DATA LISTING:
=-=-=-=-=
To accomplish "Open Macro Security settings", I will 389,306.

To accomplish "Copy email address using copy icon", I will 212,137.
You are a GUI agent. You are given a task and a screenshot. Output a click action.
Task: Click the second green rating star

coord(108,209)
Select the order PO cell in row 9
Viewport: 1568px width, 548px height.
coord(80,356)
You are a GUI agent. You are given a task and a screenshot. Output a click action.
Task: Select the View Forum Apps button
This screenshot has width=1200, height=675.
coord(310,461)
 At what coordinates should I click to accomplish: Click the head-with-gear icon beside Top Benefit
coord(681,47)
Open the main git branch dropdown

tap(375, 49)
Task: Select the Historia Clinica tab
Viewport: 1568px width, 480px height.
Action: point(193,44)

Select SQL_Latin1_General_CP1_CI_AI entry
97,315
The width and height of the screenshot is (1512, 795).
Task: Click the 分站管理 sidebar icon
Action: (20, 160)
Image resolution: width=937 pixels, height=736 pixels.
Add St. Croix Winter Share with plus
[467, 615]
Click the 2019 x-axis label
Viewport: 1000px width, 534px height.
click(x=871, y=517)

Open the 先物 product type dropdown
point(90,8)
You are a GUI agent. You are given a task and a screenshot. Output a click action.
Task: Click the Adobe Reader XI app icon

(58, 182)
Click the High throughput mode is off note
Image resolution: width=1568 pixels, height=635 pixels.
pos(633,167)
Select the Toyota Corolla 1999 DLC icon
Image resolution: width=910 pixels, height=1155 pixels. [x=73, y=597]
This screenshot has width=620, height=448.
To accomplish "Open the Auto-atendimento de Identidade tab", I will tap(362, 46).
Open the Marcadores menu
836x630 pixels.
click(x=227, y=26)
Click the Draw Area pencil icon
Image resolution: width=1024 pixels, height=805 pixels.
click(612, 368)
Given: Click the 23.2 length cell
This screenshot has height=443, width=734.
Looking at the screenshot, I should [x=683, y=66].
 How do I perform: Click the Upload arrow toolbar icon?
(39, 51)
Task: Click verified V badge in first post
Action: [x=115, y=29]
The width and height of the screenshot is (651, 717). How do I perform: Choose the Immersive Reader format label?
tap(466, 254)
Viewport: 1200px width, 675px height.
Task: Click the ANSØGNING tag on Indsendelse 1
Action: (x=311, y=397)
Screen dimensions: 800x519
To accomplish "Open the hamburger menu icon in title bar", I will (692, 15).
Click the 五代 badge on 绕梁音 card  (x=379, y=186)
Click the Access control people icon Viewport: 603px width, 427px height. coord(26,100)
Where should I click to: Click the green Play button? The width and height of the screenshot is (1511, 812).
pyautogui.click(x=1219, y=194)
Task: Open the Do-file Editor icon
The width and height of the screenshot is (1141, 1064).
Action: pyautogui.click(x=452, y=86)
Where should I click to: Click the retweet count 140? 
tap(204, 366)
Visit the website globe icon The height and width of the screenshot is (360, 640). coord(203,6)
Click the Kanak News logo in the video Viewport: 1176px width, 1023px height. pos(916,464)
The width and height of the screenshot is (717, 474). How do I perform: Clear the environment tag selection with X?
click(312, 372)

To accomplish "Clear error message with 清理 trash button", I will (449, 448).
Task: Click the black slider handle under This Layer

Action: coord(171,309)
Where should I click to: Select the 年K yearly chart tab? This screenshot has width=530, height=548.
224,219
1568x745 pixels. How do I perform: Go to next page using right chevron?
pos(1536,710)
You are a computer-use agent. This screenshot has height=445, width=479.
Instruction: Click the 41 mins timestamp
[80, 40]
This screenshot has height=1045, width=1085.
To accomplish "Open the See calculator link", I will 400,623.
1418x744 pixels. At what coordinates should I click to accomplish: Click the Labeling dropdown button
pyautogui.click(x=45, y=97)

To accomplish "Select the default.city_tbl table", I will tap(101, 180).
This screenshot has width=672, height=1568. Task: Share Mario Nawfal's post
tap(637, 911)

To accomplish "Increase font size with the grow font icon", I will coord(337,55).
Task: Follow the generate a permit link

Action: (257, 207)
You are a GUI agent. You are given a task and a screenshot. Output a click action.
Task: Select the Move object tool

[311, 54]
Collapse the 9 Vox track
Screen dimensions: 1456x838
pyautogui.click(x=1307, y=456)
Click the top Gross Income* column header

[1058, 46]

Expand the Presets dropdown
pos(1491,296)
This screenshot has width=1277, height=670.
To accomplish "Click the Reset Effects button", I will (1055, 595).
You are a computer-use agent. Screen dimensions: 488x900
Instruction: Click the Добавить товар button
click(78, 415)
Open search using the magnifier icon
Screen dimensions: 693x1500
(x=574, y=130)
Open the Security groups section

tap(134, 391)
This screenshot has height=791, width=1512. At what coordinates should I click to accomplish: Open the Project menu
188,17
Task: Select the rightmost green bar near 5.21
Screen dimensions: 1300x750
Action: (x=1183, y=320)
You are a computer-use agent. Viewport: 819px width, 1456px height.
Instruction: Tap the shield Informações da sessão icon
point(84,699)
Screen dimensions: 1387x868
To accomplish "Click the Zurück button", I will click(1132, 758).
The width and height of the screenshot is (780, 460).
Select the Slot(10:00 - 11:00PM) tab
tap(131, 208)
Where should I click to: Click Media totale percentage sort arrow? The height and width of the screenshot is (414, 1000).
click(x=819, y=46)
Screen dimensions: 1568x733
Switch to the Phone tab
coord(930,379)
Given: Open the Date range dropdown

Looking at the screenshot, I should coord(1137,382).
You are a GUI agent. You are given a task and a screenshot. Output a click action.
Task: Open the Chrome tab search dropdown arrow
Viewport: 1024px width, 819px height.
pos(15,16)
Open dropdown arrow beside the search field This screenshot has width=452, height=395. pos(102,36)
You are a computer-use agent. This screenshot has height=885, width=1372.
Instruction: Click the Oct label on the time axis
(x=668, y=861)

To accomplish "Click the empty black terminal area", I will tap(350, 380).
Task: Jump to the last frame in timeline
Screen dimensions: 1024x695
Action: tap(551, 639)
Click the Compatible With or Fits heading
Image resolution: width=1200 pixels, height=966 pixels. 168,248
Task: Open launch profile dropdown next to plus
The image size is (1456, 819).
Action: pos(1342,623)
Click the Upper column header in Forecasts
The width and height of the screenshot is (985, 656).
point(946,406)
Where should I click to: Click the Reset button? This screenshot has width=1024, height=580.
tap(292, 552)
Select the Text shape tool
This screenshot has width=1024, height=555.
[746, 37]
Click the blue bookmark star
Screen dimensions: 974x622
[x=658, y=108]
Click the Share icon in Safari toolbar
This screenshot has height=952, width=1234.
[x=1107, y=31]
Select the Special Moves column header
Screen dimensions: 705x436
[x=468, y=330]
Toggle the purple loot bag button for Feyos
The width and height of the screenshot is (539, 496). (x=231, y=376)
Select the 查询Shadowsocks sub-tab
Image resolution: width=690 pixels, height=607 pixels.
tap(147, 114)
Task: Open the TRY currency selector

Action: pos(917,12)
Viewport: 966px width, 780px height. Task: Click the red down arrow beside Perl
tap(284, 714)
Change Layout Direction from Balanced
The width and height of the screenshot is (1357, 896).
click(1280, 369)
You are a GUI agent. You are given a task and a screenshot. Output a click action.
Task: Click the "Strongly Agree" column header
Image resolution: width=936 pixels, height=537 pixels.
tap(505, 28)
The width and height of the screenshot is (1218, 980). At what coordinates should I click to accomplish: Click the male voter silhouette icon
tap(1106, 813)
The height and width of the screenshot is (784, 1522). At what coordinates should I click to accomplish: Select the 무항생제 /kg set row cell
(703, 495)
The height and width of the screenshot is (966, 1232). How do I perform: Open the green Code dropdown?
=-=-=-=-=
YOUR TASK:
Copy out everything in the material from the very start down to the line that contains "coord(80,356)", keeping both ends, character for character.

RESULT:
To accomplish "Open Macro Security settings", I will 389,306.

To accomplish "Copy email address using copy icon", I will 212,137.
You are a GUI agent. You are given a task and a screenshot. Output a click action.
Task: Click the second green rating star

coord(108,209)
Select the order PO cell in row 9
Viewport: 1568px width, 548px height.
coord(80,356)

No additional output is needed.